* _ACTIVITY_:
As the lines appear below, please set them down exactly, starting at the first and finishing with the one containing "You are a computer-use agent. The image".

* _MATERIAL SHOWN_:
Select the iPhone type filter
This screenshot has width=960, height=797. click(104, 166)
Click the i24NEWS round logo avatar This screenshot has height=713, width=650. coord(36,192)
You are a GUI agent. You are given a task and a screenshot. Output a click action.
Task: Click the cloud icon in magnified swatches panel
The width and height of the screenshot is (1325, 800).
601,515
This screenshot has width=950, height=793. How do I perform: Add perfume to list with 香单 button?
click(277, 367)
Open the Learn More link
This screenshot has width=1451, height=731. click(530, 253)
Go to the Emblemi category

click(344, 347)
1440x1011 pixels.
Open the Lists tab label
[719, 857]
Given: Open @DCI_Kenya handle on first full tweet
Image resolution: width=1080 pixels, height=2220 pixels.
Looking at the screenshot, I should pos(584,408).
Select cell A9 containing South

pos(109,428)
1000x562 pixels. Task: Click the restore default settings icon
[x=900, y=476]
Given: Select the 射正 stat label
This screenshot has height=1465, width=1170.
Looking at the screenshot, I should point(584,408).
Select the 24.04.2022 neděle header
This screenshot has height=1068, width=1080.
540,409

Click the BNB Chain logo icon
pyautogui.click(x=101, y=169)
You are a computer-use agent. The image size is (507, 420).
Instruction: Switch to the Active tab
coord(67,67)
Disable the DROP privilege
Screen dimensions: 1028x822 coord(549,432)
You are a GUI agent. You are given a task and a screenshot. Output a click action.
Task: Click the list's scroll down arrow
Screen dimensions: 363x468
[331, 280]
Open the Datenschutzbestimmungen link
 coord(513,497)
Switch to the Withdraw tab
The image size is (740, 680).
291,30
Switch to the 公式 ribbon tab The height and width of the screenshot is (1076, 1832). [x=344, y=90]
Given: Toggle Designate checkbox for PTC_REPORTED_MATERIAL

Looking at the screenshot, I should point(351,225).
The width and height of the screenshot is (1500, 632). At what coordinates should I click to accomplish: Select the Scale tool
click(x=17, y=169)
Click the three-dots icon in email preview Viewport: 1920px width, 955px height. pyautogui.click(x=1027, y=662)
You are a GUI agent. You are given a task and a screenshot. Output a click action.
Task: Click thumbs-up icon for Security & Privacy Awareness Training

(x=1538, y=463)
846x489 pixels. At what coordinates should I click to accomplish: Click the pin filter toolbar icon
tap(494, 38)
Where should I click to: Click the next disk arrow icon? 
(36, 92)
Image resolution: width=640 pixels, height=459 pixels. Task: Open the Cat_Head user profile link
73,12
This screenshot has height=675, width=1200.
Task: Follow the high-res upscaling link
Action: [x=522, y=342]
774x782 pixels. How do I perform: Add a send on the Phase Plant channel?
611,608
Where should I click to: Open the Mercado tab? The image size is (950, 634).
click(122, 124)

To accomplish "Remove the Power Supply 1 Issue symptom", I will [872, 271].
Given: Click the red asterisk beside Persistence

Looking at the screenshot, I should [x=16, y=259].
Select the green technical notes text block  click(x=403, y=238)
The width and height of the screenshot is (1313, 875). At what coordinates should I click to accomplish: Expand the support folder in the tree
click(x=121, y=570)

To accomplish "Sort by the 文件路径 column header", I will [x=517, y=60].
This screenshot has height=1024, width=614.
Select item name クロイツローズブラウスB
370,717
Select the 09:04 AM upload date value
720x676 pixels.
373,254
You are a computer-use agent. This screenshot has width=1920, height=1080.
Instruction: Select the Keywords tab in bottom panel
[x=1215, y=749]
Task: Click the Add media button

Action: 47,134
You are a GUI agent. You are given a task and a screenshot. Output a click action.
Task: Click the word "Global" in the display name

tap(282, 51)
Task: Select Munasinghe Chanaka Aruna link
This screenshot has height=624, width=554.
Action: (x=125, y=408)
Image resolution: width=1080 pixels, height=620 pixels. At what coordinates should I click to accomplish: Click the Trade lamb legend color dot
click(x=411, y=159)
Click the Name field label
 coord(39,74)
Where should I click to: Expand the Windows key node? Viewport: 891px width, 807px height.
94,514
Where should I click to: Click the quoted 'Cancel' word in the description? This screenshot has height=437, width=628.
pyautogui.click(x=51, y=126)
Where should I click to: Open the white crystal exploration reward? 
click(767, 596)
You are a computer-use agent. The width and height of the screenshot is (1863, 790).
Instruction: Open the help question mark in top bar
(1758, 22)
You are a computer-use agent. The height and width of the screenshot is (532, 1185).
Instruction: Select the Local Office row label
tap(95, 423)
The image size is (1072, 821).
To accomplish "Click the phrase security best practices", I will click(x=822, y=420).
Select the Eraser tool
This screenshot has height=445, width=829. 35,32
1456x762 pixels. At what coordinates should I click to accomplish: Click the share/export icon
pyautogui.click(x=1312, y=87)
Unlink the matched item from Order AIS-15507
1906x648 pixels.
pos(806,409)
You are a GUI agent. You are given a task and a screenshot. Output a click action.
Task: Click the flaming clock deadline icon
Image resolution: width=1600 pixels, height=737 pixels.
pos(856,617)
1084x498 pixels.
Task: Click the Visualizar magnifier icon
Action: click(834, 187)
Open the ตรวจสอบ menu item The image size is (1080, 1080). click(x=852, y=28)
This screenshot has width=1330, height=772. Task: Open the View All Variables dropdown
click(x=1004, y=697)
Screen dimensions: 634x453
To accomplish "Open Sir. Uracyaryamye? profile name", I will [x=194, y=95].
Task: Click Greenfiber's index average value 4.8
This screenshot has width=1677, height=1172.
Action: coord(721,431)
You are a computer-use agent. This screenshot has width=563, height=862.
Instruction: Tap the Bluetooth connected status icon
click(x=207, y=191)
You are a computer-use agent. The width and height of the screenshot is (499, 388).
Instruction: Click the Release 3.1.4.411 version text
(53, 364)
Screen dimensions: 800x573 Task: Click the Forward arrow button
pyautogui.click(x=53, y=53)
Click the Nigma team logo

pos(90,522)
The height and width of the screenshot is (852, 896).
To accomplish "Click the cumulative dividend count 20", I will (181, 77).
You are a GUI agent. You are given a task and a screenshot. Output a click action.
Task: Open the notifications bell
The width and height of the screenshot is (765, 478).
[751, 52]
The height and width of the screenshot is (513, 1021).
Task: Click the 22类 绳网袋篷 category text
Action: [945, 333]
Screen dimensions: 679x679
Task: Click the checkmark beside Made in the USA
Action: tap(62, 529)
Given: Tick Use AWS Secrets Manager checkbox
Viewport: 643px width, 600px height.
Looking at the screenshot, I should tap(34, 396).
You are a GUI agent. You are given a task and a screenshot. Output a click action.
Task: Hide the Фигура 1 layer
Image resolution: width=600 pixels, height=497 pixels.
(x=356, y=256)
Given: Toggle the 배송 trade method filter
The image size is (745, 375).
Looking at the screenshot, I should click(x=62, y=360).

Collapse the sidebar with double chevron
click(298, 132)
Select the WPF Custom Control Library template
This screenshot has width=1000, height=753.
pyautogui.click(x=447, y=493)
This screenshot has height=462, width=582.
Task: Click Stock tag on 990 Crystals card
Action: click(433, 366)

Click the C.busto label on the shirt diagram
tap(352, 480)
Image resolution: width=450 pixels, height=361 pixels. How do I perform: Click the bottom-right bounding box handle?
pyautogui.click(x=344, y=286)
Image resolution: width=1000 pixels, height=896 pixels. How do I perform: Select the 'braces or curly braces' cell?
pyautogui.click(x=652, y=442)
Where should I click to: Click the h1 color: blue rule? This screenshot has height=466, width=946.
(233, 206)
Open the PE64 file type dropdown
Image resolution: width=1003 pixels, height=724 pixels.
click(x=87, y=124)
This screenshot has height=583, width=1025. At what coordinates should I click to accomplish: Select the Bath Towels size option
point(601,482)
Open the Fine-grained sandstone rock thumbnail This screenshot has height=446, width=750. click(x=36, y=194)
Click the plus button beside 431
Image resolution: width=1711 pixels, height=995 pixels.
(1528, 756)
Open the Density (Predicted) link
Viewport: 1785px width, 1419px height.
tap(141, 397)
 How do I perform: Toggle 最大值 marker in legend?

* _EXPECTED ANSWER_:
Select the iPhone type filter
This screenshot has width=960, height=797. click(104, 166)
Click the i24NEWS round logo avatar This screenshot has height=713, width=650. coord(36,192)
You are a GUI agent. You are given a task and a screenshot. Output a click action.
Task: Click the cloud icon in magnified swatches panel
The width and height of the screenshot is (1325, 800).
601,515
This screenshot has width=950, height=793. How do I perform: Add perfume to list with 香单 button?
click(277, 367)
Open the Learn More link
This screenshot has width=1451, height=731. click(530, 253)
Go to the Emblemi category

click(344, 347)
1440x1011 pixels.
Open the Lists tab label
[719, 857]
Given: Open @DCI_Kenya handle on first full tweet
Image resolution: width=1080 pixels, height=2220 pixels.
Looking at the screenshot, I should pos(584,408).
Select cell A9 containing South

pos(109,428)
1000x562 pixels. Task: Click the restore default settings icon
[x=900, y=476]
Given: Select the 射正 stat label
This screenshot has height=1465, width=1170.
Looking at the screenshot, I should point(584,408).
Select the 24.04.2022 neděle header
This screenshot has height=1068, width=1080.
540,409

Click the BNB Chain logo icon
pyautogui.click(x=101, y=169)
You are a computer-use agent. The image size is (507, 420).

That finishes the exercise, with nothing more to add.